- _ЗАДАНИЯ_:
**1)** Переведите на английский язык следующее предложение из текста о Солженицыне: «И это пишет автор призыва "Жить не по лжи!".»
**2)** Перечислите фамилии всех лиц, названных в тексте о Солженицыне, включая заголовок. Прилагательные и другие слова, образованные от фамилий, не учитывайте.

Солженицын и Сахаров (16)

[1] [2] [3] [4]

Влиянию нового окружения Солженицына мы склонны приписать и многие другие страницы третьего тома "Архипелага", ибо просто трудно поверить, что он не только написал их в СССР, но и, как сказано во втором "Послесловии", сумел все-таки дать прочесть немногим своим друзьям (С. 581).

Солженицын, например, полностью оправдывает тех директоров школ и учителей, которые продолжали и в оккупированных городах и селах учить детей по предложенной фашистами программе. Что же в этом плохого? - спрашивает Солженицын.

"Конечно, за это придется заплатить и, может быть, внести портреты с усиками. Елка придется уже не на Новый год, а на

217

Рождество, и директору придется на ней (и в какую-нибудь имперскую годовщину вместо Октябрьской) произнести речь во славу новой замечательной жизни - а она на самом деле дурна. Но ведь и раньше говорились речи во славу замечательной жизни, а она была тоже дурна" (С. 16).

И это пишет автор призыва "Жить не по лжи!". Да, многое из того, что говорили своим ученикам в 20-30-е годы учителя и директора, мягко выражаясь, не вполне соответствовало истине. Но подавляющее большинство педагогов искренне верило в то, что они тогда говорили; эти люди также верили в истины марксизма-ленинизма, как верил в них тогда молодой Солженицын. И они также мало знали о преступлениях сталинской клики, как не знал о них и Солженицын с его умом и с его тогда уже возникшим недоверием и к Сталину, и к организованным в 1936-1938 гг. "открытым" политическим судебным процессам. Но не знать о преступлениях оккупантов, живя на захваченной гитлеровцами территории, было нельзя. О них знали и дети, и учителя. Вот почему лучшие из них, подобно герою повести В. Быкова "Обелиск", шли в партизаны, а не произносили речи во славу оккупантов.

- _СОБРАННЫЙ МАТЕРИАЛ_:
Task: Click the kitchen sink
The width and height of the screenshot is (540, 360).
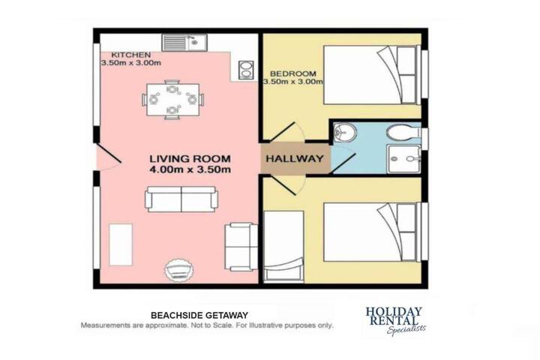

- _ОТВЕТЫ К ЗАДАНИЯМ_:
**1)** And this is written by the author of the appeal "Live Not by Lies!".

**2)** Солженицын, Сахаров, Сталин, Быков